15. RDMA Solution#

15.1. RDMA Overview#

Remote Direct Memory Access (RDMA) enables zero-copy data transfer between memory regions of two systems without CPU involvement in the data path. This significantly reduces latency and CPU overhead, making RDMA ideal for high-performance networking.

RoCE v2 (RDMA over Converged Ethernet v2) encapsulates RDMA traffic over UDP/IP, allowing it to be routable across Layer 3 networks.

RDMA solution comprises multiple software components working together: on the x86 host, the rdma-core user-space libraries and kernel modules provide RDMA verbs and core functionality, while on the Octeon CN10K, a DPDK-based firmware application maintains RDMA resource contexts and performs RoCEv2 encapsulation for high-performance data transfer

15.2. Octeon RDMA Firmware#

dao-rdma_graph (referred to here as rdma) is a DPDK based application that exercises RDMA (RoCEv2/IB verbs) dataplane paths on OCTEON and host platforms. It supports multi-queue (multi-QP) UD and RC transports, multi-device scenarios (multiple RDMA interfaces), and validation via standard rdma-core utilities (ibv_*) and RDMA perftests utilities.

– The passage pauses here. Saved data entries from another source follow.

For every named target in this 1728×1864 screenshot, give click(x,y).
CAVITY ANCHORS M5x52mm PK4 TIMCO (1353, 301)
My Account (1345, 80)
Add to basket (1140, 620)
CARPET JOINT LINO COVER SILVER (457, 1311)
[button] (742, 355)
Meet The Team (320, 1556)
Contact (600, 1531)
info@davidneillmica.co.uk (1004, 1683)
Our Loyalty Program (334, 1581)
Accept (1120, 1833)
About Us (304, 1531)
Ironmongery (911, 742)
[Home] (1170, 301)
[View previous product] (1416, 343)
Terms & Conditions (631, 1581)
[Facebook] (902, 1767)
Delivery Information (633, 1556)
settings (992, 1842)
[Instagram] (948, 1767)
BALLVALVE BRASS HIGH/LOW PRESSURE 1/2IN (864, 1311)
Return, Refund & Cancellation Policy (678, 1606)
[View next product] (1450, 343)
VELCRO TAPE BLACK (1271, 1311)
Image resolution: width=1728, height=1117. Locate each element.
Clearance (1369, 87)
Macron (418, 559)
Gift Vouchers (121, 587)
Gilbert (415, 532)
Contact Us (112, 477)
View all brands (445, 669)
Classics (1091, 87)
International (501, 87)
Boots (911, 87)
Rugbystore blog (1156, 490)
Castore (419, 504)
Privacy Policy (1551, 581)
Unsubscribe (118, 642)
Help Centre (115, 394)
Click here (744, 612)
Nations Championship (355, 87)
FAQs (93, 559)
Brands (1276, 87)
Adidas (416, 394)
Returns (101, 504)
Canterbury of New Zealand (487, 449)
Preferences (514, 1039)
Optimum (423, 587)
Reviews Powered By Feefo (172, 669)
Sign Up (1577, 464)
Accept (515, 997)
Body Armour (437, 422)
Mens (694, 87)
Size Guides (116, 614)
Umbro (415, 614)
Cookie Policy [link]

The application configures required RPM/SDP/DPI resources on OCTEON, launches workers to process Ethernet receive nodes feeding RDMA graph nodes, and allows users to run verbs test programs (ibv_ud_pingpong, ibv_ud_mq_trf, ibv_rdma_mq_trf) across host <-> OCTEON or multi-device setups.

RDMA Application Overview

15.2.1. Features#

  • DPDK based RDMA dataplane orchestration on OCTEON (RPM + SDP + DPI VFs)

  • Supports UD transport ping/pong validation (ibv_ud_pingpong)

  • Supports multi-queue UD and RC tests (ibv_ud_mq_trf, ibv_rdma_mq_trf)

  • Multi-device RDMA support (multiple RDMA VF devices)

  • Works with host-side rdma-core utilities for probing & stats

  • VFIO-PCI binding for RPM/SDP/DPI devices

  • Programmable number of Queue Pairs (QPs) per test

  • Command-line options for selecting device masks, number of RDMA devices, etc.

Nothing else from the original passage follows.